Cold Mountain: Theme Analysis
The Journey Towards Self-Knowledge
Both of the main characters in Cold Mountain undertake a journey to discover who they really are after all they have ever known—and all they ever believed about themselves—is shattered by the Civil War.
Growing up in the clean air of Cold Mountain, Inman was a quiet, hardworking, hopeful young man, but the horrors of the battlefield have turned him into a spiritually dead man. He wonders if he will ever find the earnest, good man he once was, a man worthy of Ada Monroe, and he sets out for Cold Mountain on a quest to find that man again. His journey constantly tests his moral fortitude, yet he emerges with his moral compass intact. His sense of justice helps him survive encounters with thieves and swindlers like Veasey and Junior; his sense of compassion leads him to help the widow Sara, a bereaved mother, and others who are struggling to make sense of the chaos caused by war. And even though he endures heat, rain, snow, and rough terrain, Inman still retains an appreciation of nature and its beauty. He arrives at Cold Mountain knowing that he can indeed restore himself to the good man he once was.

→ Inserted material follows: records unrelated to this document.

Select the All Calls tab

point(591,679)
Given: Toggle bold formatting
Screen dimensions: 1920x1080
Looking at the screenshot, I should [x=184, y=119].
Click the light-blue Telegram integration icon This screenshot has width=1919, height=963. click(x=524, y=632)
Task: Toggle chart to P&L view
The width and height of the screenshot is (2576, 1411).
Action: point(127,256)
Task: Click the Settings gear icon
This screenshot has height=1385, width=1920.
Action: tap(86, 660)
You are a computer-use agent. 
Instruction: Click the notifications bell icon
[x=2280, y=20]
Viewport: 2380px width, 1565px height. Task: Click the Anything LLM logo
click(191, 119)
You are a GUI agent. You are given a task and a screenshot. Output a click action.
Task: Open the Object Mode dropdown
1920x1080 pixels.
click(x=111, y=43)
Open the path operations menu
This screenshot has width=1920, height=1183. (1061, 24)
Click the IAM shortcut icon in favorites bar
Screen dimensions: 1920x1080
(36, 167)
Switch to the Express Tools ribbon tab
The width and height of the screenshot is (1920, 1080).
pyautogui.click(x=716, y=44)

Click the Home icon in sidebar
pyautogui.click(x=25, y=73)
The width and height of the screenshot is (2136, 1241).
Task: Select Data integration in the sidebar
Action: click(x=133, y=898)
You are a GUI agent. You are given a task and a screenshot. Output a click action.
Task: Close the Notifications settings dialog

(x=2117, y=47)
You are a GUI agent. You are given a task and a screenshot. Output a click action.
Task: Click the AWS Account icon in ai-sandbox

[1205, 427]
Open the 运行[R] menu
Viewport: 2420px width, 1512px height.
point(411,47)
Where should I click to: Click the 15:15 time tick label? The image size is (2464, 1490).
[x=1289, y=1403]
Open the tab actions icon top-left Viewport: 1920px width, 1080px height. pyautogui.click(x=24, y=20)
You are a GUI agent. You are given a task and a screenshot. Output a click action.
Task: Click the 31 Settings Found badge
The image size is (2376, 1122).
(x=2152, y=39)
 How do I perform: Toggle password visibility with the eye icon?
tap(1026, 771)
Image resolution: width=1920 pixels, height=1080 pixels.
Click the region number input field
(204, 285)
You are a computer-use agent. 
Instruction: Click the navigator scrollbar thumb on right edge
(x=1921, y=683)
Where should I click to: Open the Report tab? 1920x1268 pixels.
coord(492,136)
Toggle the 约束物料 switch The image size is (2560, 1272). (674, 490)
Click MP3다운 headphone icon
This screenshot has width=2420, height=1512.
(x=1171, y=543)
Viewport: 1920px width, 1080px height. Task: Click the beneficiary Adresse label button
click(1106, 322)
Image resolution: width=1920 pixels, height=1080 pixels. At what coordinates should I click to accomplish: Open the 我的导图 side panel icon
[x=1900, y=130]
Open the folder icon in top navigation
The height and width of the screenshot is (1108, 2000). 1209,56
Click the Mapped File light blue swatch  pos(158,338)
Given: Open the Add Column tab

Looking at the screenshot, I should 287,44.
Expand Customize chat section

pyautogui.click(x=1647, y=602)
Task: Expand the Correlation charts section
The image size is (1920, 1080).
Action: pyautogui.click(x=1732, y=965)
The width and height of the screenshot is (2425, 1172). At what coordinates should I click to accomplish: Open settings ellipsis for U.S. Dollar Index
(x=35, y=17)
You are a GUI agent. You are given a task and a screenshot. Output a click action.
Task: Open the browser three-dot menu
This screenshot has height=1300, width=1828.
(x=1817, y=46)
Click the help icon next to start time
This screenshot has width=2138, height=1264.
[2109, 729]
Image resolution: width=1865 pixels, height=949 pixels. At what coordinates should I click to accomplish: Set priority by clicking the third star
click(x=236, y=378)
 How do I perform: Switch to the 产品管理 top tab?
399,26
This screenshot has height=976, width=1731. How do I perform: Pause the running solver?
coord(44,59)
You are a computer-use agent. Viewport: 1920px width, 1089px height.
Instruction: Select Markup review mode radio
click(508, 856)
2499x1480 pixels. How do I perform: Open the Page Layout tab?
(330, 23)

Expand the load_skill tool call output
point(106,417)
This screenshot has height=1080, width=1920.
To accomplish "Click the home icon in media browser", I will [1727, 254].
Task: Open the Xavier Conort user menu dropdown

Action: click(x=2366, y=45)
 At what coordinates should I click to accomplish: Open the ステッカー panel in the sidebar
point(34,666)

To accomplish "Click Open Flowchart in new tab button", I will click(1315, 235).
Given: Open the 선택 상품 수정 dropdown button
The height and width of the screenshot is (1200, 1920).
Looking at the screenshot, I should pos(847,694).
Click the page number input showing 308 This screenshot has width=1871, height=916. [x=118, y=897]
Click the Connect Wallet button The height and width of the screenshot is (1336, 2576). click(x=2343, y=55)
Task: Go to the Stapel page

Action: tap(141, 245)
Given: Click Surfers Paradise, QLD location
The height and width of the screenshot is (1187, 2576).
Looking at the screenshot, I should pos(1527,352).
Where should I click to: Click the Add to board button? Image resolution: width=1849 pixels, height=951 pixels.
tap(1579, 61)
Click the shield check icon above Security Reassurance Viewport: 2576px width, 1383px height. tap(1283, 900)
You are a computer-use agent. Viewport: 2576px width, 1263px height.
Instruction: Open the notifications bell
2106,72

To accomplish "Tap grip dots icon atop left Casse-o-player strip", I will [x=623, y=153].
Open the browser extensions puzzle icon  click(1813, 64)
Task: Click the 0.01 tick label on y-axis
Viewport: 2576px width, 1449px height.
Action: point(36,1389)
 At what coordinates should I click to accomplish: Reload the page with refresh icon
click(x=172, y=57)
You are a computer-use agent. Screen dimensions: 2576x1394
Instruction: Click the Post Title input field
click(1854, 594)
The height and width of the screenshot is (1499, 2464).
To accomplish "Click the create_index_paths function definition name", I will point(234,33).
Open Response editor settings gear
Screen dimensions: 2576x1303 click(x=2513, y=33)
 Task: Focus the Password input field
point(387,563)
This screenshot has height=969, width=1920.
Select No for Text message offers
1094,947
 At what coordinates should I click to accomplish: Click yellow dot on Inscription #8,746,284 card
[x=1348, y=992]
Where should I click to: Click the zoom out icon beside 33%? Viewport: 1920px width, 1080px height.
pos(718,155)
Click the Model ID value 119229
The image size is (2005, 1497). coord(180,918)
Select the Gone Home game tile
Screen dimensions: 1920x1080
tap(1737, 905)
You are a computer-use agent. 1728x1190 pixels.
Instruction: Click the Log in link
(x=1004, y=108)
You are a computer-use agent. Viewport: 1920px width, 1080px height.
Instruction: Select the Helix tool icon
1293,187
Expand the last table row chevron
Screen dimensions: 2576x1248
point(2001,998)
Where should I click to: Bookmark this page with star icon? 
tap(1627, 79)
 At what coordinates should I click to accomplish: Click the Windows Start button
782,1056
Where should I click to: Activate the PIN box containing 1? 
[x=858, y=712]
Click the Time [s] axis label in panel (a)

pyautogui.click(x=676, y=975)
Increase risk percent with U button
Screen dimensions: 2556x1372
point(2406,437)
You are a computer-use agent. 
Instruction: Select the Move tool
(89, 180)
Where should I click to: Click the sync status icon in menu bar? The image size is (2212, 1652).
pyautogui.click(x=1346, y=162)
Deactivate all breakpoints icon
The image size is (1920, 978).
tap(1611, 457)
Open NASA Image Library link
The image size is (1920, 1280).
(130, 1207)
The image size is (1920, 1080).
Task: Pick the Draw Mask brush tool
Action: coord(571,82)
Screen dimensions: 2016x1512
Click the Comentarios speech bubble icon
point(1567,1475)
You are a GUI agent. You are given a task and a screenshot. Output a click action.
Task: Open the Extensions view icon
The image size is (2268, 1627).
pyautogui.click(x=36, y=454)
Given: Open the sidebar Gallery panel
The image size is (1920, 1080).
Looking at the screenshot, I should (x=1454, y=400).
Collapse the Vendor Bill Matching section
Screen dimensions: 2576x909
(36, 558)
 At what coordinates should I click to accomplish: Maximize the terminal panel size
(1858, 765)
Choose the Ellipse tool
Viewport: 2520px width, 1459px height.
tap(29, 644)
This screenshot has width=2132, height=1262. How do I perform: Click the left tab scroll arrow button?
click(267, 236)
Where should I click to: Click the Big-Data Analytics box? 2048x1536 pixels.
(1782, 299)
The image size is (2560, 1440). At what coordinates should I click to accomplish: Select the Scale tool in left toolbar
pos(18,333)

Ada Monroe comes to Cold Mountain from Charleston, where she has been educated and trained to be a “lady.” Her reserve and genteel manners are useless, however, when she is suddenly orphaned, abandoned by servants, and left penniless. She discovers that the woman she was required servants, suitors, pianos and parties to exist; without them, she is nothing—until Ruby Thewes makes her into something. Through Ruby she learns to listen to the land, to truly see it, and to co-exist with it. Milking and plowing give her a purpose for her life; even the simple act of making a scarecrow offers her contentment. The Ada Monroe who greets Inman upon his return is not just a southern belle. She is, instead, a strong and wise woman.
A World Passing Away
The world that Inman and Ada inhabit is an old one, a world of self-reliance in an agrarian economy, a world deeply connected to the earth. Ruby Thewes exemplifies this old world. She has “grandmother knowledge” gleaned from generations of women, and she understands that such knowledge—learning the “signs,” using herbs, “talking” to animals—is essential for survival. Inman, too, understands the power of the old Cherokee myths and spells. He relates the Shining Rocks myth to his own desire to be worthy of a better life. He feels a spiritual, totem-like connection to the bear. And he knows that Cold Mountain, that nature, is where healing can be found. Ada likewise learns that living by the old folkways is a means of “taking care” of the land. People like the Swangers understand the importance of neighbors helping neighbors. Characters like Stobrod and Sara, the widow, express the age-old awareness of life and death through fiddle music and folk songs.
Yet there are signs in the novel that this world is passing away. Inman walks across a South made ugly by burned stumps and polluted rivers and crime. Federal raiders and Home Guard alike savage innocent citizens, like Sara and Pangle. Inman encounters hypocrites like Veasey; he falls into the snares of country people, like Junior, whose sense of neighborliness is perverted and self-serving. The war has uprooted people from the homes and values upon which they always relied.
The Scope of Human Knowledge
Characters in Cold Mountain seek knowledge through various channels—books, astronomy, Christian teachings, natural history, myth, and folklore—yet it is the characters who possess hands-on, intuitive knowledge that are most enlightened.
Inman acknowledges the ancient beliefs of the Cherokee, clings to the nature writings of Bartram, and fixes Cold Mountain in his mind as a fixed star by which he can steer himself. He finds more answers to the questions “Who am I?” and “What is my purpose?” in these forms of knowledge than he does in the cryptic Christian preaching of Monroe. His practical knowledge helps him stay his course when he is—against his will—involved in the “messes” of people such as Veasey, people who have lost their way.
Ada, too, comes to question her father’s way of using books and philosophy to understand the world. She finds the answer to her question of “Where am I?” in the changing seasons and the shifting sun, in the simple act of placing her hand on the ground and feeling the earth. She finds a peace of mind in the natural world that she never had during her life in Charleston.
Ruby, the character most sure of her bearings in the world, is guided by her intuition and by her spiritual connection to nature. Her experiences as a child have made her self-reliant, and her encounter with “a voice” one night taught her that there existed a “tender force of landscape or sky, an animal sprite, a guardian” in nature. She teaches Ada that book learning cannot hold a candle to hands-on knowledge (wringing a chicken’s neck, planting crops, chopping wood) when it comes to “knowing thyself.”